◆ **CHALLENGE**
Begin at the row that contains "Click the インナードレス:103.0 waist value" and continue through the end of the rows, expressing each request and its answer as a two-column CSV with the header request,answer. Put each value in a single quoted field, replace line breaks with spaces, and leave the pictures out.

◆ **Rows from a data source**
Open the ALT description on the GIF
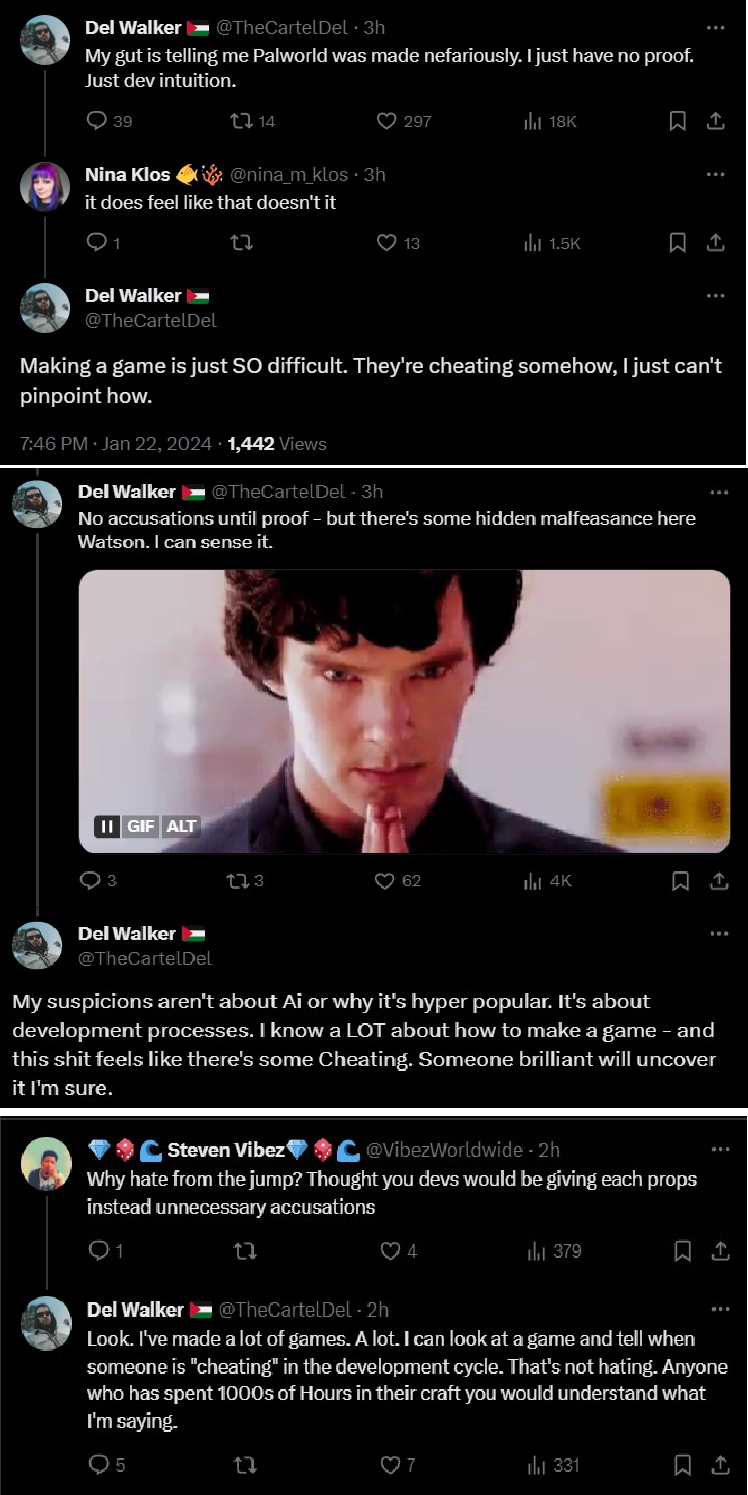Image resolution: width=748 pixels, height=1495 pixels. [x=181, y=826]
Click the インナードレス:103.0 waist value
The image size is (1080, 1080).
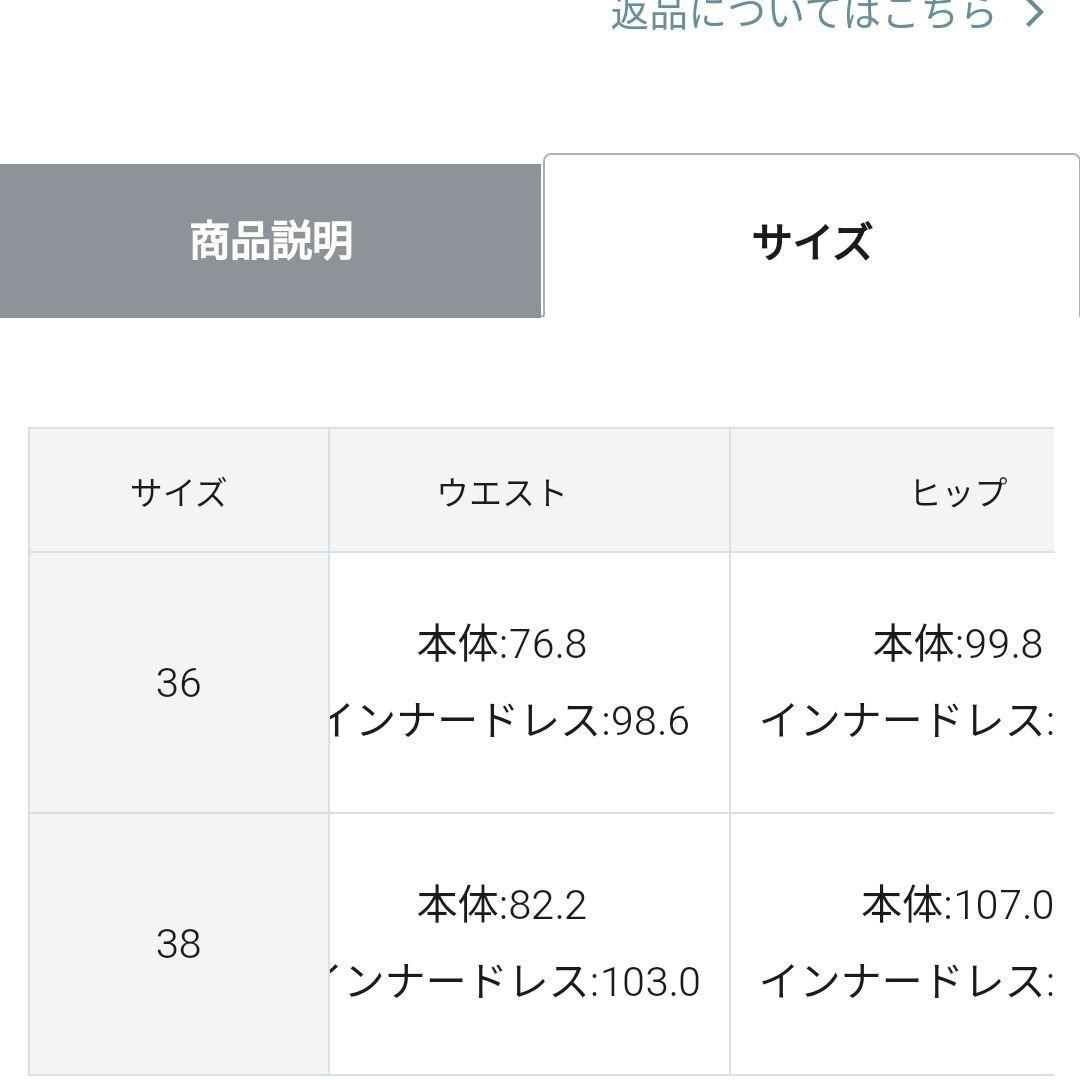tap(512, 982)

◆ **RESULT FOR THIS EXERCISE**
request,answer
"Click the インナードレス:103.0 waist value The image size is (1080, 1080).","tap(512, 982)"